Just as we seek not to err on the one hand by employing an inappropriate standard of deference through presuming constitutionality where such a presumption would render sec. 18 meaningless, so equally we seek not to err on the other hand by substituting our judgment for that of an attentive legislature. This court is ill suited to determine a question as essentially economic and political as whether MMSD should be given a power which amounts nearly to a right to unilaterally annex surrounding areas. Our role is limited to determining the much narrower issue of whether the legislature followed its constitutionally mandated procedure, and our substantive analysis is restricted to the service of that narrow determination.
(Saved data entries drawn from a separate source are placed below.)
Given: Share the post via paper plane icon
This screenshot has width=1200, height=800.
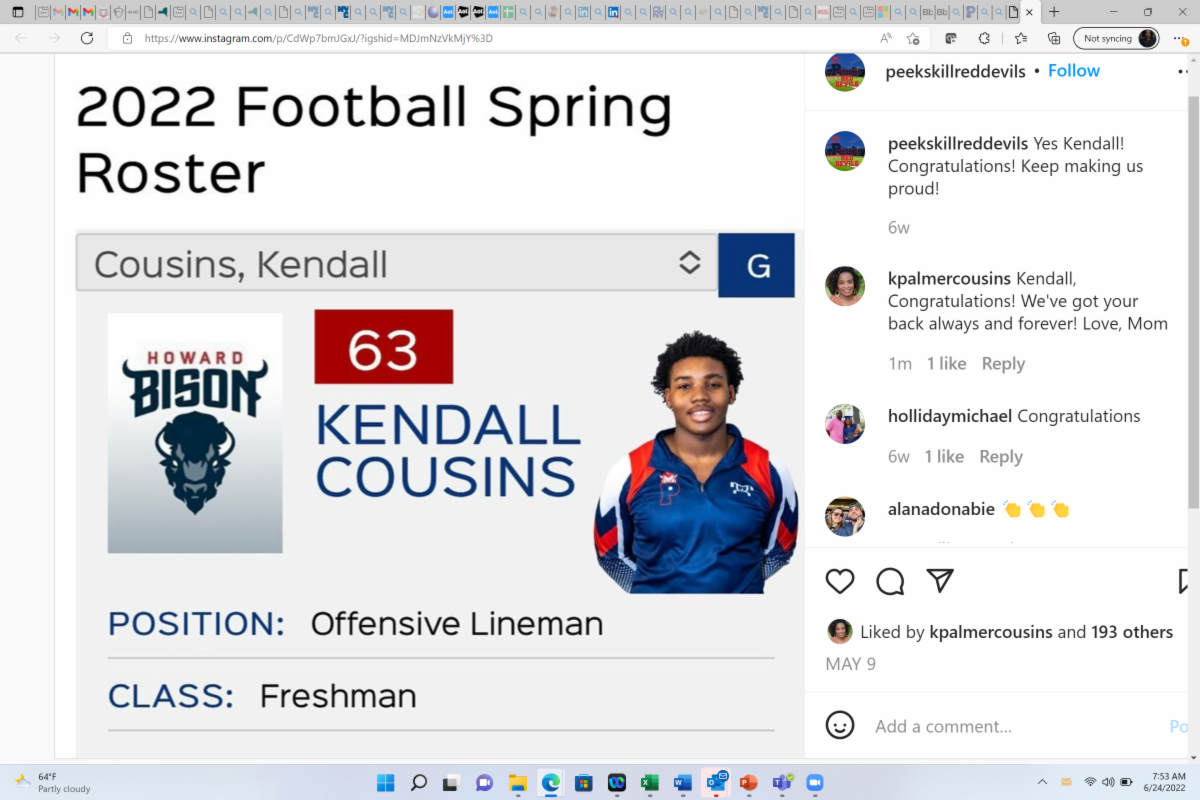Looking at the screenshot, I should click(939, 581).
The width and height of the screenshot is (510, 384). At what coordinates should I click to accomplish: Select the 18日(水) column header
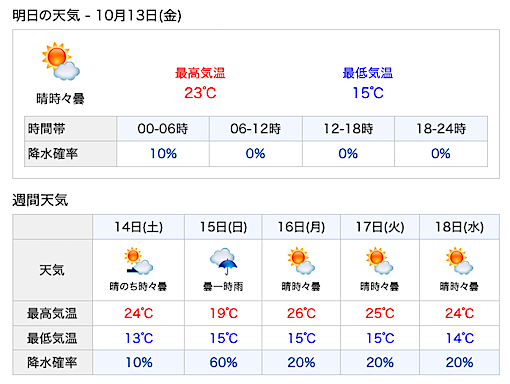(x=459, y=227)
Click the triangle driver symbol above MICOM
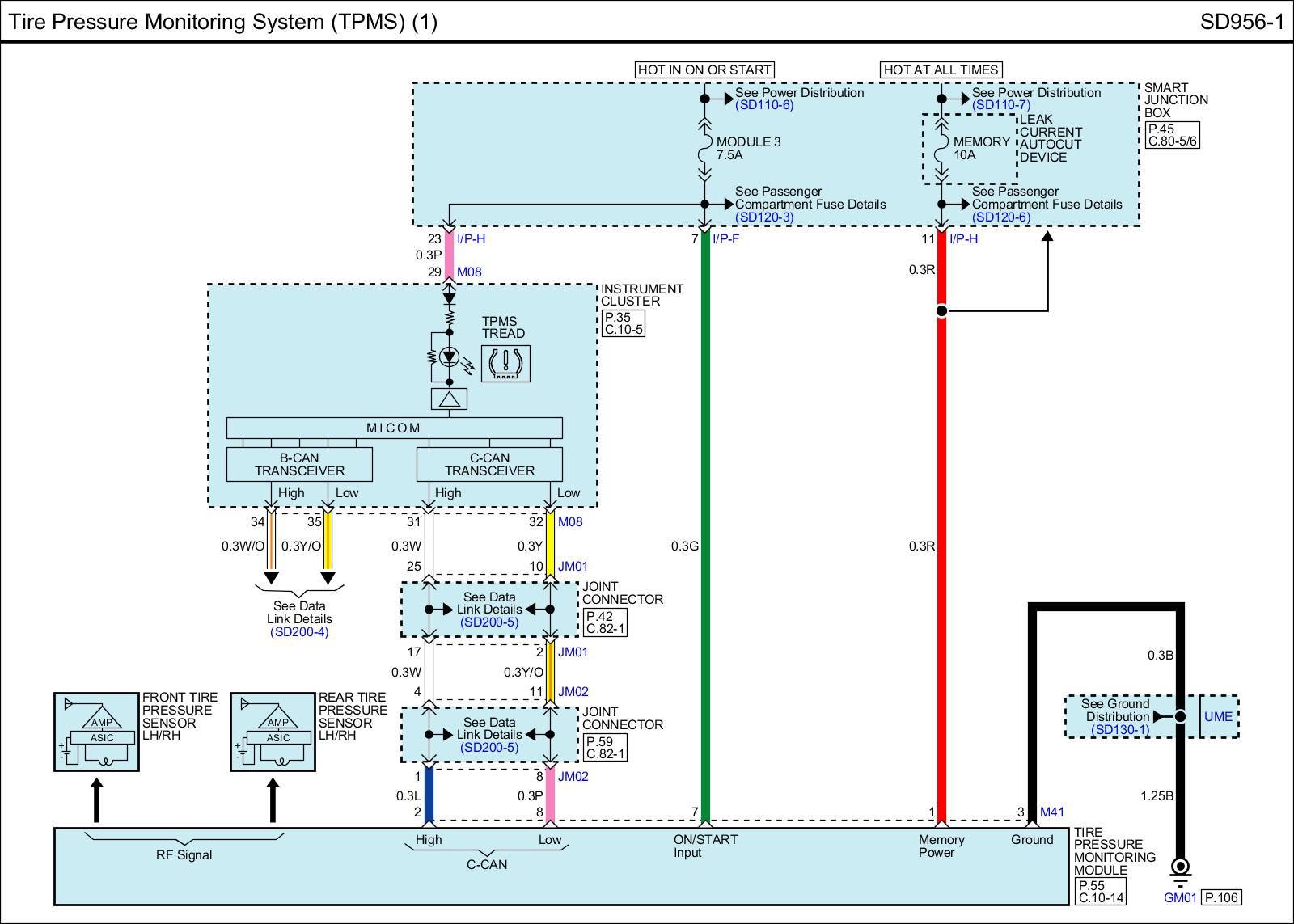Viewport: 1294px width, 924px height. pyautogui.click(x=449, y=399)
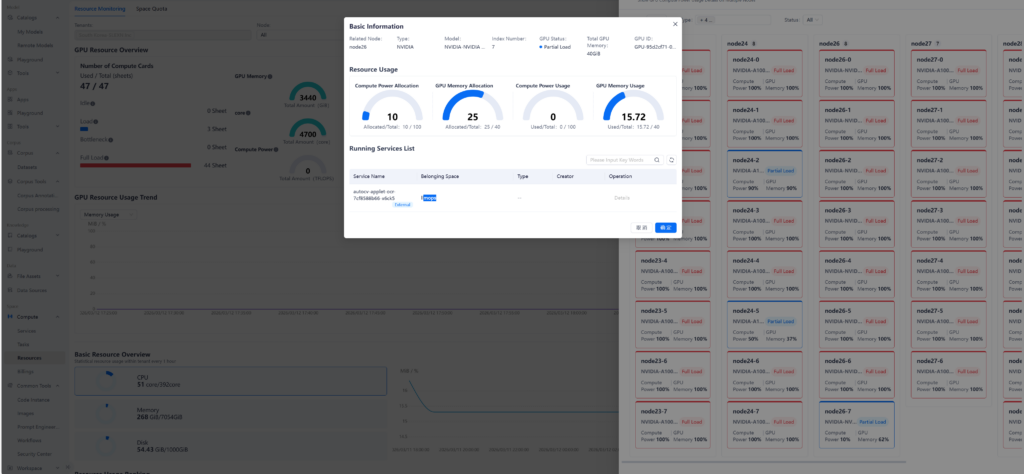Close the Basic Information dialog
The width and height of the screenshot is (1024, 474).
pyautogui.click(x=674, y=22)
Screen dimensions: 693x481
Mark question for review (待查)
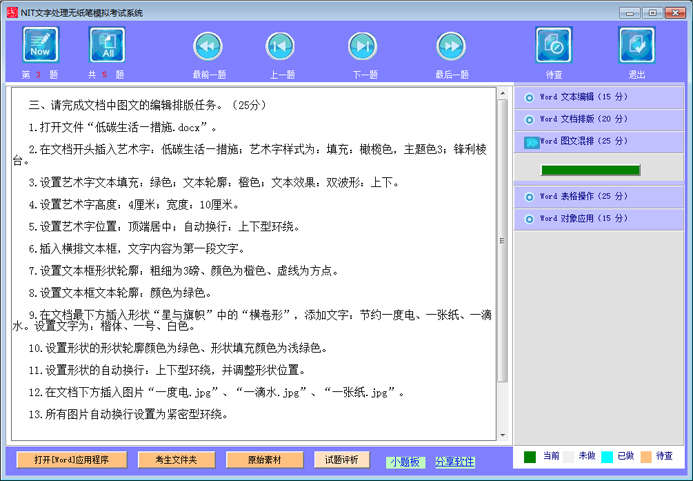[553, 46]
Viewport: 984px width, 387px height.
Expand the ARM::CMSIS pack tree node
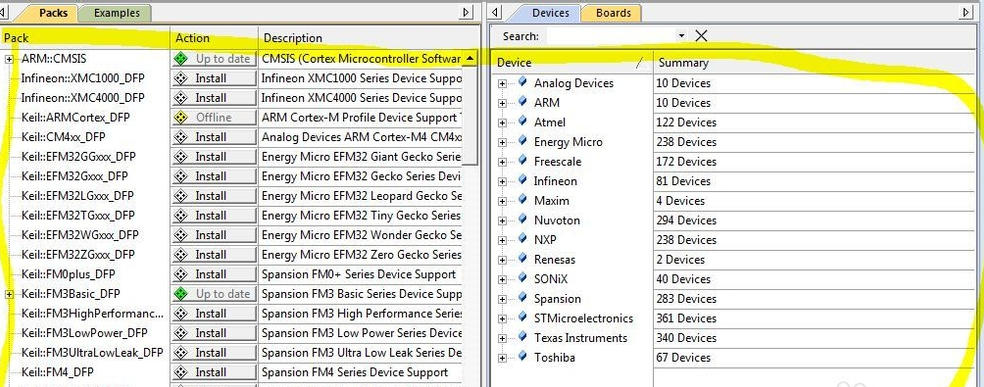pyautogui.click(x=9, y=59)
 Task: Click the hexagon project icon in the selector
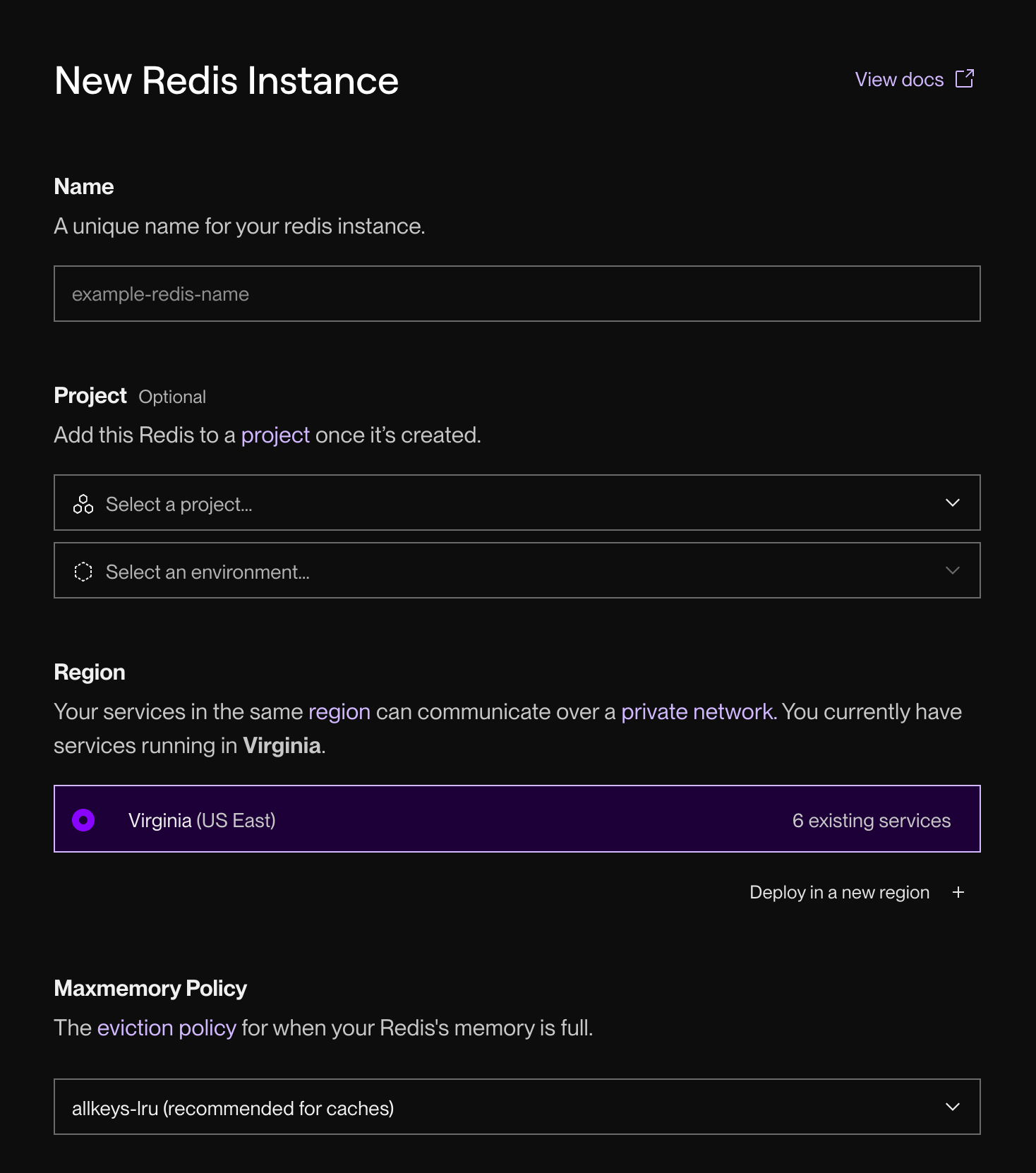point(83,504)
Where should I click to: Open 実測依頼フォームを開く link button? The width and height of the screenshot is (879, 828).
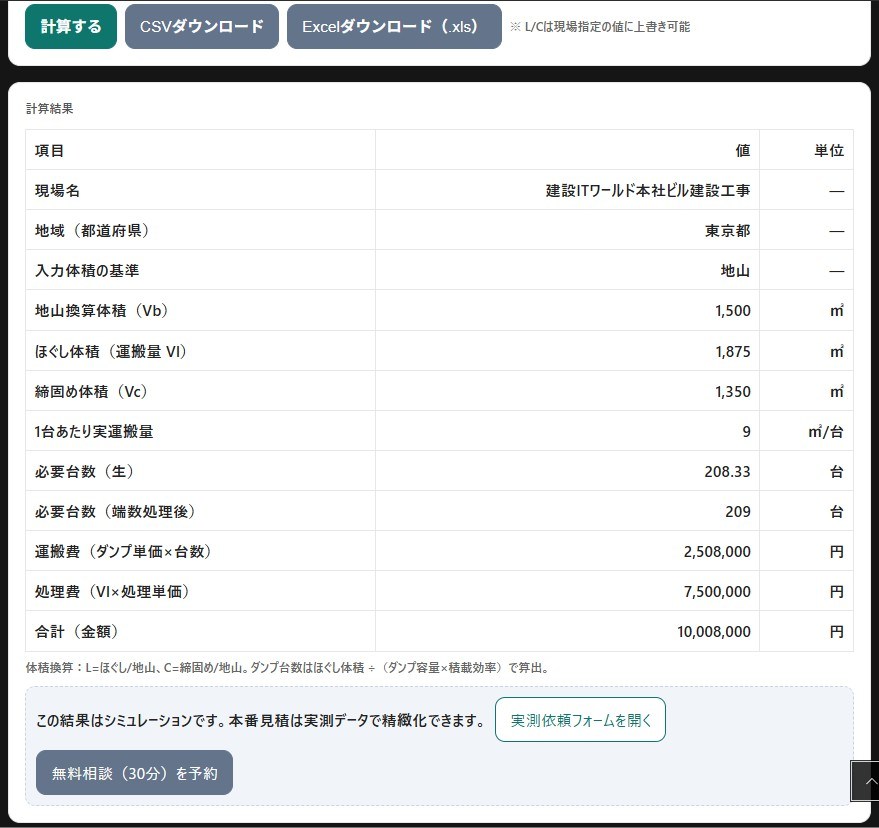click(580, 720)
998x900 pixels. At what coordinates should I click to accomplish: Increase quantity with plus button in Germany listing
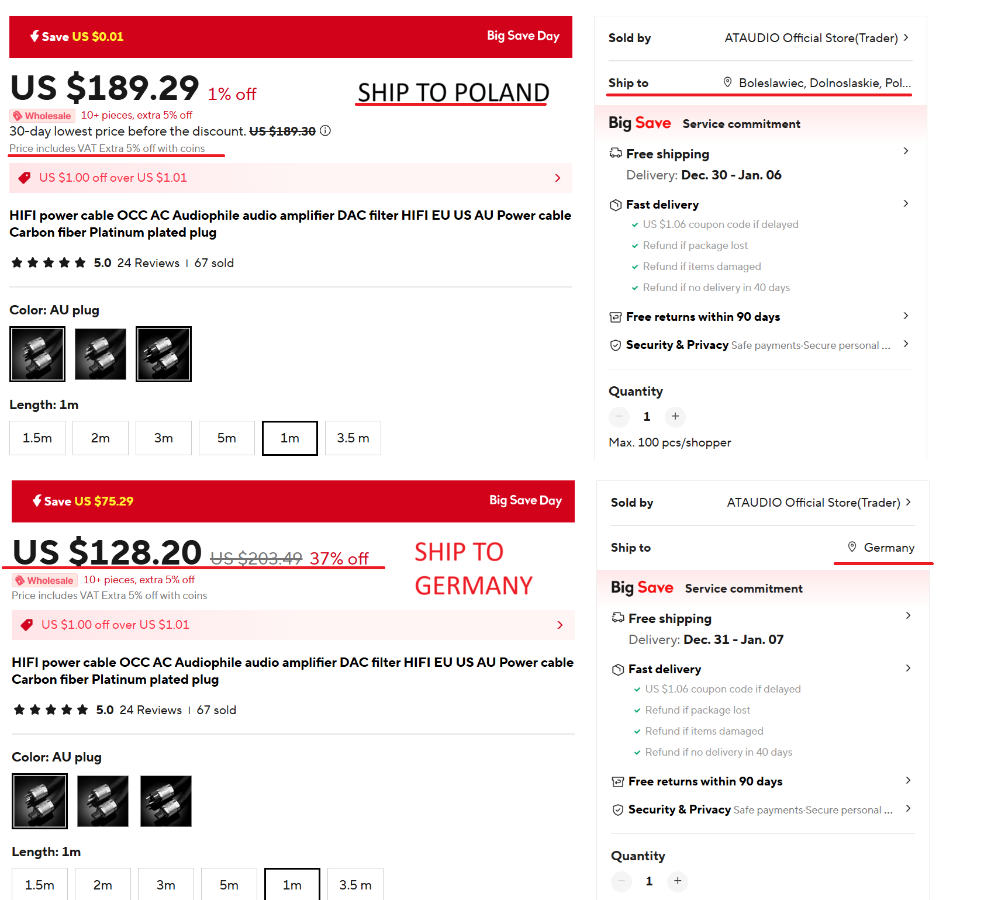pyautogui.click(x=678, y=881)
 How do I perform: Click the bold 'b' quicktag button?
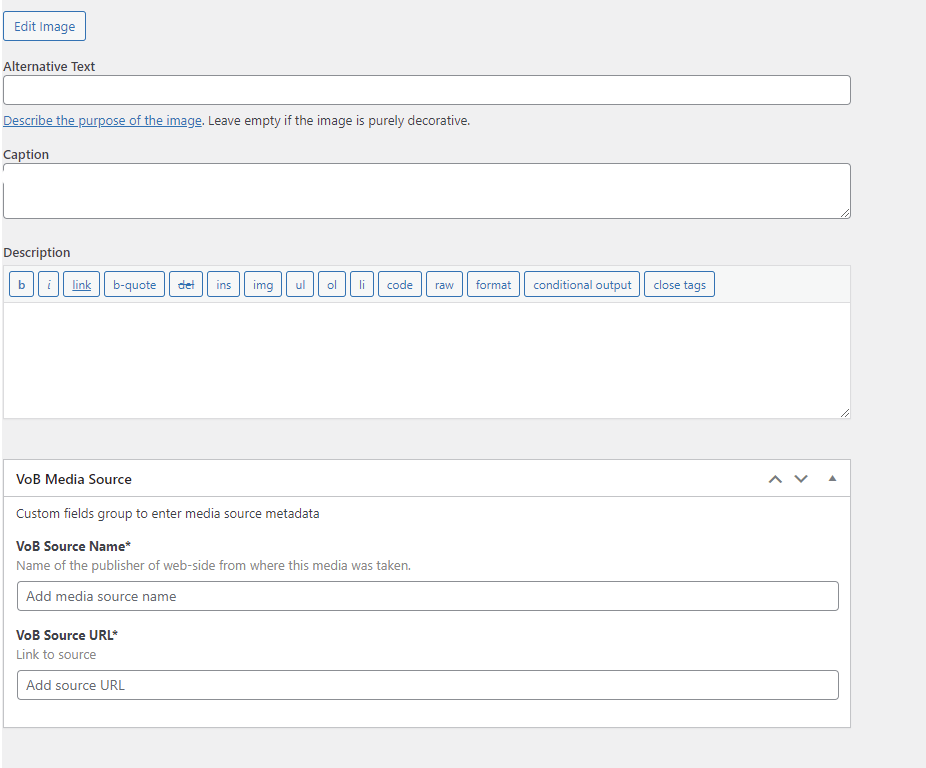pyautogui.click(x=21, y=284)
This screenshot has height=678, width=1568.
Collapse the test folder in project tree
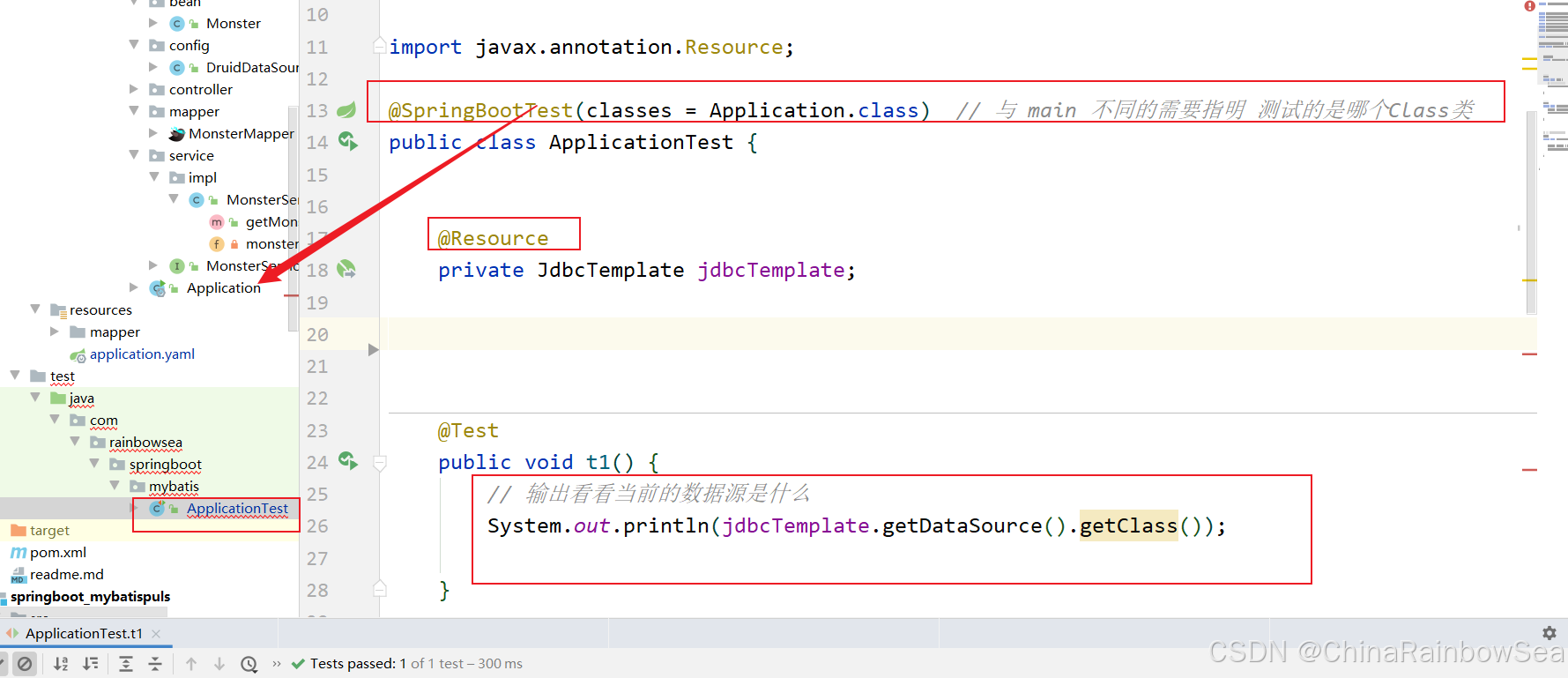pyautogui.click(x=15, y=376)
If such legislation is passed after full consideration (which consideration will be evident through compliance with sec. 18's procedural requirements), and if such legislation comes before this court again on some other ground such as equal protection, that will be the proper time to engage in the presumption of constitutionality implicit in the dissent's proffered concerns.

[7] The court also cited art. IV, sec. 23. However, art. IV, sec. 18 was the section relied upon for most of the analysis. See Wagner, 112 Wis. at 608 ("We must hold that the act in question is local and special, within the meaning of the provision of the constitution quoted. Moreover, it ... is repugnant to sec. 23, art. IV, Const.").

[1] In equal protection cases, the court has characterized the five factors which the legislative classification must satisfy as overlapping and has said that the essential question posed by the five factors is whether there are any real differences to distinguish the favored or burdened class. State ex rel. Grand Bazaar v. Milwaukee, 105 Wis. 2d 203, 215, 313 N.W.2d 805 (1982); Kallas v. Millwork Corp. v. Square D Co., 66 Wis. 2d 382, 289, 225 N.W.2d 454 (1975).

For a discussion of secs. 18, 31 and 32, art. IV, and the equal protection guarantee, see Klitsner, Statutes—Special Legislation —Constitutional Prohibition Against Granting or Amending City Charters, Classification and Municipalities, 1941 Wis. L. Rev. 396.

[2] The individuals involved in this case could assert an equal protection challenge. See City of Appleton v. Town of Menasha, 142 Wis. 2d 870, 419 N.W.2d 249 (1988).